L'importanza delle vaccinazioni per i nostri bambini | Io e il mio bambino

23 settembre 2010

L’importanza delle vaccinazioni per i nostri bambini

L'importanza delle vaccinazioni per i nostri bambini

Dare alla popolazione giovanile italiana, da 0 a 18 anni, le stesse possibilità di accesso alla più importante misura sanitaria in campo preventivo: la vaccinazione. Con questo obiettivo la Federazione Italiana Medici Pediatri ha formulato la proposta di un nuovo calendario vaccinale nazionale che prevede l’offerta gratuita sull’intero territorio nazionale di tutte le vaccinazioni raccomandate.

Oggi in Italia i vaccini somministrati gratuitamente sono quelli contro la difterite, la polio, il tetano e l’epatite B, che sono obbligatori; l’Haemophilus influenzae, la pertosse, il morbillo, la rosolia e la parotite, non obbligatori ma raccomandati dai pediatri. Le vaccinazioni contro varicella, pneumococco, meningococco C e, per le bambine più grandi, papillomavirus, sono raccomandate, ma la loro offerta gratuita è lasciata all’iniziativa delle singole regioni. Il risultato?
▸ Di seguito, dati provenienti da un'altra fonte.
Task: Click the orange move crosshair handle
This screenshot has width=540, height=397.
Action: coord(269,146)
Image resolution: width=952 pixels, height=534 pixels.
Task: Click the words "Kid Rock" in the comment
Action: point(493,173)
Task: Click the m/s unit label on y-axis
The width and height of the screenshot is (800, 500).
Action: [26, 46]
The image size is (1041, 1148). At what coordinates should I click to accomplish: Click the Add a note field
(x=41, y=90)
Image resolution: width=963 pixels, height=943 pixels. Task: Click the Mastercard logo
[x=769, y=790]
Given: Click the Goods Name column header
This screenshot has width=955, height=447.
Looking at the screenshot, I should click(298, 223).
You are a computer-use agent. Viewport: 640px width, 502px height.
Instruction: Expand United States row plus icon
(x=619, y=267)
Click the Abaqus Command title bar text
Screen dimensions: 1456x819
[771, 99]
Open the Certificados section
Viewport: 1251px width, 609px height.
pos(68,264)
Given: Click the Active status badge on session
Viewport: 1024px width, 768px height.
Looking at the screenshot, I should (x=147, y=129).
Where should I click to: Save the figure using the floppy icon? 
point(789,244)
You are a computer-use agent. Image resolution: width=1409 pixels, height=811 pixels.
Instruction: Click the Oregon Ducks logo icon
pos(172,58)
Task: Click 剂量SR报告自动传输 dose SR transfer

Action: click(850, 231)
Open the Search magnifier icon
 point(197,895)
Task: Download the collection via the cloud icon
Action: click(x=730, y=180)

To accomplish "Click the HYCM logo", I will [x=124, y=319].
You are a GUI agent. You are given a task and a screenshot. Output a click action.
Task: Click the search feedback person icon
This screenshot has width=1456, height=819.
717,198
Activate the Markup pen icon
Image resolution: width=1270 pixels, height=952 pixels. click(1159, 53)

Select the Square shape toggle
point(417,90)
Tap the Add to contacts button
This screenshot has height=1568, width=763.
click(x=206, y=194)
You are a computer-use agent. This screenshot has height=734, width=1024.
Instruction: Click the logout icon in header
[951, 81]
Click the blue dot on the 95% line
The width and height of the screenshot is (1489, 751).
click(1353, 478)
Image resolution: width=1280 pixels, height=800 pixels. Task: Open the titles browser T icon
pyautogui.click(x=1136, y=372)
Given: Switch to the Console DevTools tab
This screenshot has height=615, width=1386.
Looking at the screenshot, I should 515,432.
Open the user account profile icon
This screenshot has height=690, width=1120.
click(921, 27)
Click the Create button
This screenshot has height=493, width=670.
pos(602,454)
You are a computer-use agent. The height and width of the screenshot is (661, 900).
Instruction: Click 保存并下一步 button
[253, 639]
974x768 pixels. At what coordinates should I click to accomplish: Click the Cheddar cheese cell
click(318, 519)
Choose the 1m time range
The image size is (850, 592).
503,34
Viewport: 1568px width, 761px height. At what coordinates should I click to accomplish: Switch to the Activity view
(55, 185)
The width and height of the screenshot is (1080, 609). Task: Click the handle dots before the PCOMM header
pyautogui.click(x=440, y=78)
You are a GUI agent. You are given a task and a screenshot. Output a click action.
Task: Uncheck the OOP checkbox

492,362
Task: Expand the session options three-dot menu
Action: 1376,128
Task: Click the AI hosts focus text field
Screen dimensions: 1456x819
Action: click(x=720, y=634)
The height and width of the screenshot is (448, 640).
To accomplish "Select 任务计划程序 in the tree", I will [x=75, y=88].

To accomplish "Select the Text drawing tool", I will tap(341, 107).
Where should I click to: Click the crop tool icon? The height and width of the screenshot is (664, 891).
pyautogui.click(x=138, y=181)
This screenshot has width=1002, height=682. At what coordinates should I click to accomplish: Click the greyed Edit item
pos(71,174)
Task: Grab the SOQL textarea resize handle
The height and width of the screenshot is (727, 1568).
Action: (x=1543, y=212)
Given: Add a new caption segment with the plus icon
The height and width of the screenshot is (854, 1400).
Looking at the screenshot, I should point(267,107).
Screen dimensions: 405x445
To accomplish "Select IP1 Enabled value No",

Una copertura a macchia di leopardo: 21 regioni e 21 modi diversi di intendere questa opportunità.

Una proposta articolata

“L’unica soluzione per assicurare l’applicazione di queste fondamentali pratiche di prevenzione primaria è inserirle nei Livelli Essenziali di Assistenza, cioè tra gli interventi sanitari garantiti gratuitamente a tutta la popolazione a livello nazionale”, commenta Giuseppe Mele, presidente della FIMP.

Ma le richieste della FIMP al governo vanno oltre: il loro calendario vaccinale prevede la raccomandazione a tutti i bambini, e non solo a quelli appartenenti alle categorie a rischio, del vaccino contro il rotavirus e di quello, stagionale, contro l’influenza. “Le infezioni da rotavirus sono estremamente diffuse nella popolazione pediatrica e nei casi più seri possono comportare, per i più piccoli, la necessità di un ricovero ospedaliero. Il vaccino contro questa infezione esiste ed è sicuro, dunque perché non raccomandarlo a tutti?”, commenta Mele. Il calendario della FIMP prevede la vaccinazione anti-rotavirus entro il compimento dei sei mesi di vita, proprio per tutelare i più piccoli su cui la malattia ha un impatto più pesante.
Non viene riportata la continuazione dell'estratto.